What is Supply?

Definition: Supply is an economic term that refers to the amount of a given product or service that suppliers are willing to offer to consumers at a given price level at a given period.

What Does Economic Supply Mean?

When the price of a product is low, the supply is low. When the price of a product is high, the supply is high. This makes sense because companies are seeking profits in the market place. They are more likely to produce products with a higher price and likelihood of producing profits than not.

Factors of Supply

The factors of supply for a given product or service is related to:

  • the price of the product or service
  • the price of related goods or services
  • the prices of production factors
  • the price of inputs
  • the number of production units
  • production technology
  • expectations of producers
  • government policies
  • random, natural or other factors

Suppliers must anticipate price changes and quickly react to changes in demand or price. However, some market factors are hard to predict. For instance, the yield of commodities cannot be accurately estimated, yet their yields strongly affect prices.

If the value of U.S. dollar declines compared to other currencies, American commodities will become cheaper for foreign countries to import and exports will be stimulated for the U.S. economy. Therefore, prices respond aggressively to supply.

Let’s look at an example.

Example

Alexandra sells strawberries for $2.50 per kg and the quantity supplied is 30 kg per week. So, Alexandra earns $75 per week from strawberries. However, a sudden draught lowers the quantity supplied of strawberries and Alexandra has to anticipate demand for strawberries.

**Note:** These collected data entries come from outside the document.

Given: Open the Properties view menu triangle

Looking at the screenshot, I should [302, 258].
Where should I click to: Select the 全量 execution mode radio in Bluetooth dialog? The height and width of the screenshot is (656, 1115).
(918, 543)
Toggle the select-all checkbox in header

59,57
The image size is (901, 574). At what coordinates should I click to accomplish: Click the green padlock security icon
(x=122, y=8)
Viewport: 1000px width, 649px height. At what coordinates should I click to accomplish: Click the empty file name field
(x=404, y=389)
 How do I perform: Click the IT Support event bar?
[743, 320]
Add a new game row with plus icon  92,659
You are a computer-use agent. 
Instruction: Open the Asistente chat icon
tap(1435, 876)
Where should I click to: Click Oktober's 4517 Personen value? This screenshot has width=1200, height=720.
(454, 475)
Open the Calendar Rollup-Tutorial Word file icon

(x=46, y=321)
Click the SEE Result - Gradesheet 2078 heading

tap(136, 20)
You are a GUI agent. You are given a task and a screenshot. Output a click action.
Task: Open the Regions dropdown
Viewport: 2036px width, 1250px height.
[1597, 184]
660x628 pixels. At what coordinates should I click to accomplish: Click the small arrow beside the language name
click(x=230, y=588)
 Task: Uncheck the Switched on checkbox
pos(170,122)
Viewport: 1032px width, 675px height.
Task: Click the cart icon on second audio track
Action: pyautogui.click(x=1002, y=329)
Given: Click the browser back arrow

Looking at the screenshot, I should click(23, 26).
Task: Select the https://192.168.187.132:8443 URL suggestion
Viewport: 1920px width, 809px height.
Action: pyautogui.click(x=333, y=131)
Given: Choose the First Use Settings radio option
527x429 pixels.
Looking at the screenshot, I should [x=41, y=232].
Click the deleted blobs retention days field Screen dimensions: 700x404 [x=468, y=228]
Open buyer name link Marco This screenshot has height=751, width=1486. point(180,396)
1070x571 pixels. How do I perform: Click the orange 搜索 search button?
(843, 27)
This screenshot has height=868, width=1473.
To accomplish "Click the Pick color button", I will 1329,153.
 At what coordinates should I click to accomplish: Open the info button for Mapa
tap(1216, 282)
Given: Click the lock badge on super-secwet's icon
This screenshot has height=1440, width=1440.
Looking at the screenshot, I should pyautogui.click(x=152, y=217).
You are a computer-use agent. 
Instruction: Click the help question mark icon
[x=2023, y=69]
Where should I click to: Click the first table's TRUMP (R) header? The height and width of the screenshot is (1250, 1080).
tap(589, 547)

In this case, since demand for strawberries cannot be met by the quantity supplied, the price of strawberries will rise dramatically. Alternatively, Alexandra can sell cranberries for $3.00 per kg. At this price level, and given that cranberries are similar products to strawberries, Alexandra can sell about 40 kg per week, thereby earning $120.

From the suppliers’ perspective, they can intensify production for strawberries to anticipate random weather phenomena that affect the quantity supplied. In doing so, they will react immediately to the increased demand for strawberries as well as to further price changes.